In fact, I sometimes get the feeling that the speed with which NRIs want to process their “scissors” is what has led to the common minimum programme model. Given the absolute lack of time in order to make a decision, they would look for checklists. “good looking enough”. “smart enough”. “dowry enough”. etc. Now, the girls that they would usually end up getting were “premium”, because of which what these girls did would be “aspirational” to the rest of the girls. (waves hand furiously). And thus, the entire market tilted in favour of the common minimum programme.

I know of a NRI boy who got ditched by his fiancee a week before they were supposed to get married (it was the usual protocol; he had come to india six months back; seen this girl; got engaged and flown back to return just in time for the wedding). Now all arrangements had been made and he had also spent thousands of dollars for the India trip, so it would have been suboptimal for him to have gone back emptyhanded. So what does he do? Within the course of the one week between the ditching and the original date of his wedding, he does another round of scouting, finds another girl, and gets married to her at the same time and place as he was supposed to originally get married!

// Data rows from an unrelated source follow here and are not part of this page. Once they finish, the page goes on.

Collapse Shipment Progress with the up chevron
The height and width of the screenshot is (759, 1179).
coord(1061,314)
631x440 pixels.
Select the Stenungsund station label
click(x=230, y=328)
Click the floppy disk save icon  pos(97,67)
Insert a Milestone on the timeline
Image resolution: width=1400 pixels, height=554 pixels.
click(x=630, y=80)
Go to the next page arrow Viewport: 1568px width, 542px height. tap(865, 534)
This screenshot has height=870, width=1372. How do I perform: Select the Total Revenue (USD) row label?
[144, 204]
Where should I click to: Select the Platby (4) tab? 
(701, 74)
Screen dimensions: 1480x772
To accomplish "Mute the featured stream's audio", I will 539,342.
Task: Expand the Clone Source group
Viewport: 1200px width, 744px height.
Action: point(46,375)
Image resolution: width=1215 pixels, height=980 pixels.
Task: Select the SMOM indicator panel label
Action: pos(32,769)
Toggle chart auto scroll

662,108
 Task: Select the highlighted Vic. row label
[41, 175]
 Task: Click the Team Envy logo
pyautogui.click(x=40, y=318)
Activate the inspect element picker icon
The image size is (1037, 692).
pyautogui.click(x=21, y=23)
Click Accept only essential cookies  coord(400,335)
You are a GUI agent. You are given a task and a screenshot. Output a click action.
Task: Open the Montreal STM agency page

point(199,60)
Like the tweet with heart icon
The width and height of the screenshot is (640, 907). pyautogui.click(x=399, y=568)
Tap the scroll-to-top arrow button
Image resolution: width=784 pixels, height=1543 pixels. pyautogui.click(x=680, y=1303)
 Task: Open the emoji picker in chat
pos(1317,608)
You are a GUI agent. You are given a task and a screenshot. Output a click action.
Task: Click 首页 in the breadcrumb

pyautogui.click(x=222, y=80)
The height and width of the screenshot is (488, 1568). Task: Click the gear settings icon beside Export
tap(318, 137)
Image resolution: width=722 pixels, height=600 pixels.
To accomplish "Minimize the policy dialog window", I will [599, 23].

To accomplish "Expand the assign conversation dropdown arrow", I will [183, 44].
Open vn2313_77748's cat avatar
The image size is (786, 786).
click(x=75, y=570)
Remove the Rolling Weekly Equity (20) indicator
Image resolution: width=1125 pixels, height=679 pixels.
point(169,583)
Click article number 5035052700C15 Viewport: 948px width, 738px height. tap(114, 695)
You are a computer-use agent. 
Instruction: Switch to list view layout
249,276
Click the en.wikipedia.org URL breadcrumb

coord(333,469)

In another case, I know of the cycle time being as short as four days. Basically two days between the bride-seeing ceremony, and the first wedding ritual. And some other cases have had the two parties agreeing to get married to each other by just looking at each other’s photos. Bizarre is an understatement.

So¬† I suppose I’ve spent most of this post talking around the mechanics of the NRI marriage, and making a few random pertinent observations about them. Next, I want to talk about segmentation in the arranged marriage market (which I had briefly touched upon in this post), which I think vaguely ties in to this NRI concept. I hope to write that sometime this weekend.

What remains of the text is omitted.